Deixo aqueles cacos no chão como prova da minha vida no momento. Irreparável. Saio pela porta e sem destino, sigo pelas ruas. Milhões de coisas passam por minha cabeça. Qual será o meu propósito na vida? Será que eu nasci para sofrer? Será que eu nasci para ser atormentada pelos fantasmas do meu passado? E com apenas duas pessoas sabendo, somente eu e ele, tudo fica mais difícil de digerir. Qual seria a verdadeira razão pela qual ele enviara essas rosas? Paro de pensar nisso no momento que eu olho para uma vitrine de uma loja francesa e noto um urso enorme segurando um coração onde tem escrito "I love you", e então lembro de Pietro e o real motivo de eu ter vindo para as ruas, porém sem comida. Espero não demorar aqui.



Penso em todos os lugares que ele possa estar: biblioteca, trabalho, faculdade, casa de alguns amigos dele, alguns bares que nós visitamos e nada, então a última parada é na casa da sua mãe, e ela está lá.



- Oi senhora Aguilar, estou procurando Pietro desde a manhã e não o encontro. Por sinal eu até liguei para a senhora e a mesma não atendeu.


- Ô minha linda, me desculpe pelo incômodo, Pietro me disse que estava indo para a sua casa hoje pela manhã, meu celular descarregou e eu não sei onde ele botou o carregador, e sem ele aqui fica difícil de saber. Desculpe-me.


- Tudo bem, só estou preocupada de que possa ter acontecido alguma coisa -Falo olhando profundamente em seus olhos.


- Vou fazer o possível para falar que você esteve aqui. - Ela responde evasiva.

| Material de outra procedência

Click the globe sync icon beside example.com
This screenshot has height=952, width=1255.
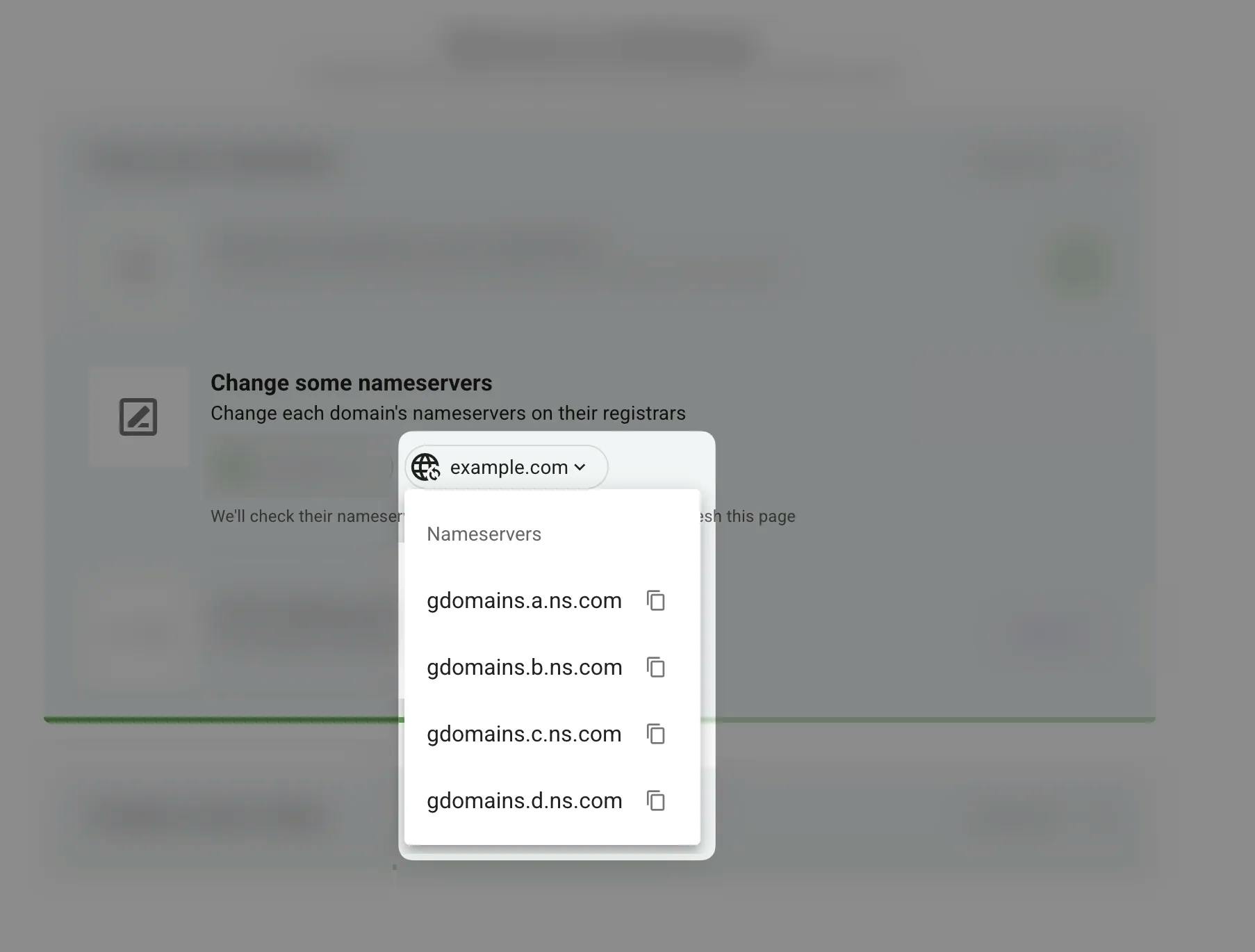(425, 467)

- Obrigada! - Saio com muita raiva.



Como sempre, Pietro faz coisas para me irritar, mas até quando? Não aguento mais. Aproveito para me desligar um pouco das coisas e vou aproveitando o que encontro no caminho de volta pra casa, em algum momento Pietro virá falar comigo (assim eu espero), então saberei porque ele ficou todo esse tempo sem me dar respostas. Passo pelas lojas de roupas, aproveito para comprar algumas, uma coisa que nunca faço, tentando ao máximo esquecer todo o mundo, a minha festa de amanhã, os meus pais...a vida. Passo em seguida em uma banca de jornais onde tem algumas revistas adolescentes e eu não hesito em comprá-las, no total são 5. Agora sim eu ficarei "atualizada". Aproveito ainda a caminhada e compro um sorvete com tudo que eu tenho direito: Bis, Kit Kat, muito M&M entre outras delicias do mundo das guloseimas. Por fim sigo para casa.

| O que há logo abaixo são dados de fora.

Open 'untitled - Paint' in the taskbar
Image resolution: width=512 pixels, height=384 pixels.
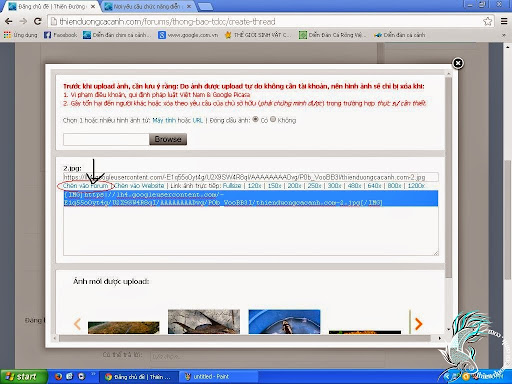pyautogui.click(x=207, y=377)
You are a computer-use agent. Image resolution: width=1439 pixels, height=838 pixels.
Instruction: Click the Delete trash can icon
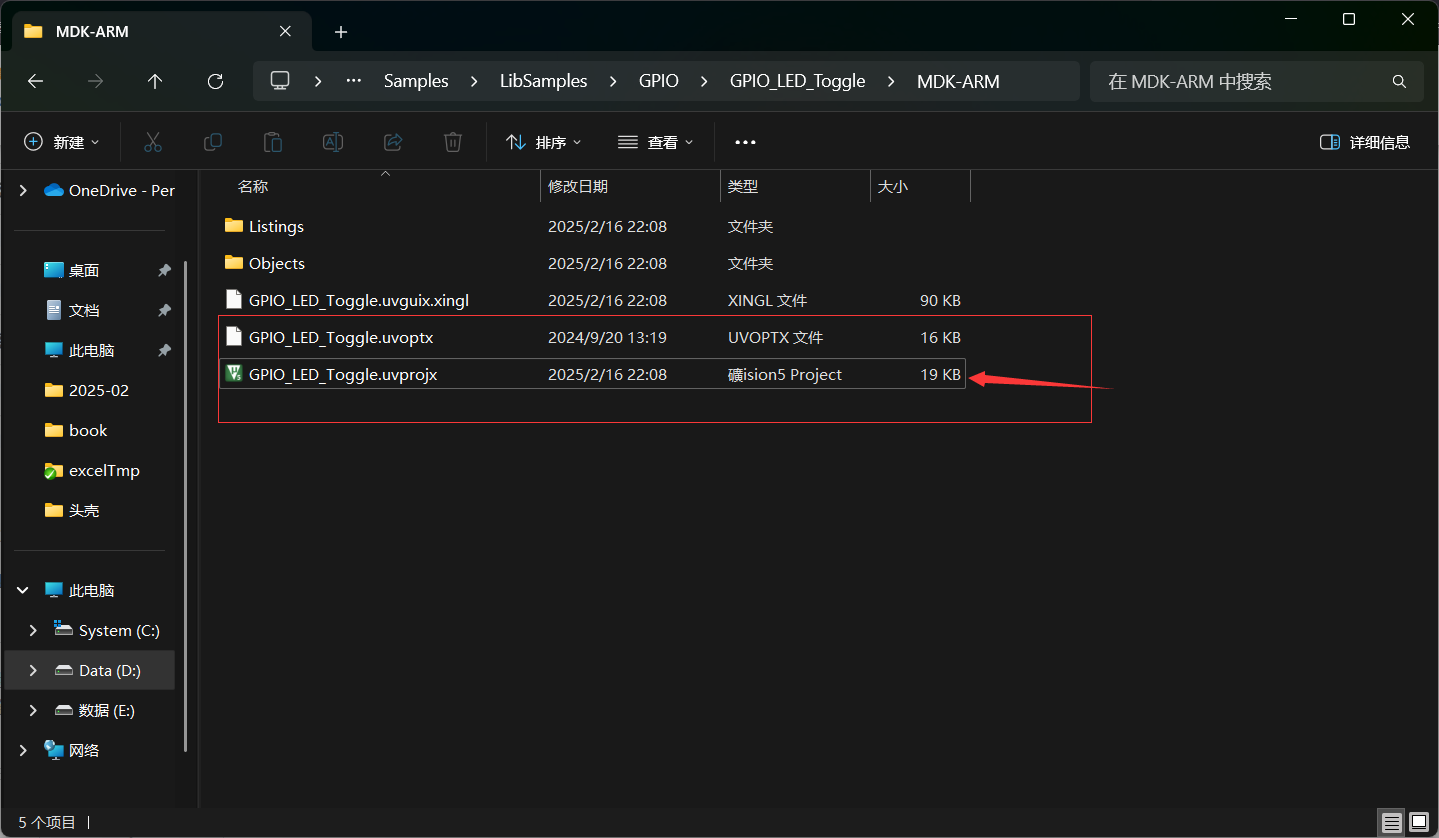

Quando estou chegando em casa me sinto voltando para o pesadelo que minha vida é. Chego na porta, dou um longo suspiro e abro-a. Estou de volta ao mundo real. Um silencio mortal está alojado aqui. Procuro por sinais de vida e nada, até a maioria das luzes estão apagadas. Todo o cenário "The Walking Dead" me assusta muito, mas mesmo assim sigo em frente. Vou direto para o meu quarto, subo as escadas e olho para as portas dos quartos da minha mãe, no extremo direito, e da minha irmã, no meio, as duas estão fechadas. Não é possível que eles estão dormindo agora, inclusive meu pai, ele vira a noite procurando empregos, normalmente. Na esperança de obter resposta, chamo-os.



- Mãe? - Recebo silêncio em troca. - Pai? Laura? - Só escuto os grilos do jardim.



Sem me importar muito com o silêncio, vou para o meu quarto que fica na ponta do corredor e ao abrir a porta, uma coisa cor de caramelo, com orelhas enormes que rastejam pelo chão, com um nariz rosado e um rabo que não para quieto sai do meu quarto e chama a minha atenção. Sim, é um cachorro. Quando fixo meus olhos para dentro do quarto, lá está ele, olhando pra mim, mexendo naquele cabelo maravilhoso e sorrindo.



- Presente adiantado, amor. Ele se chama Scoot!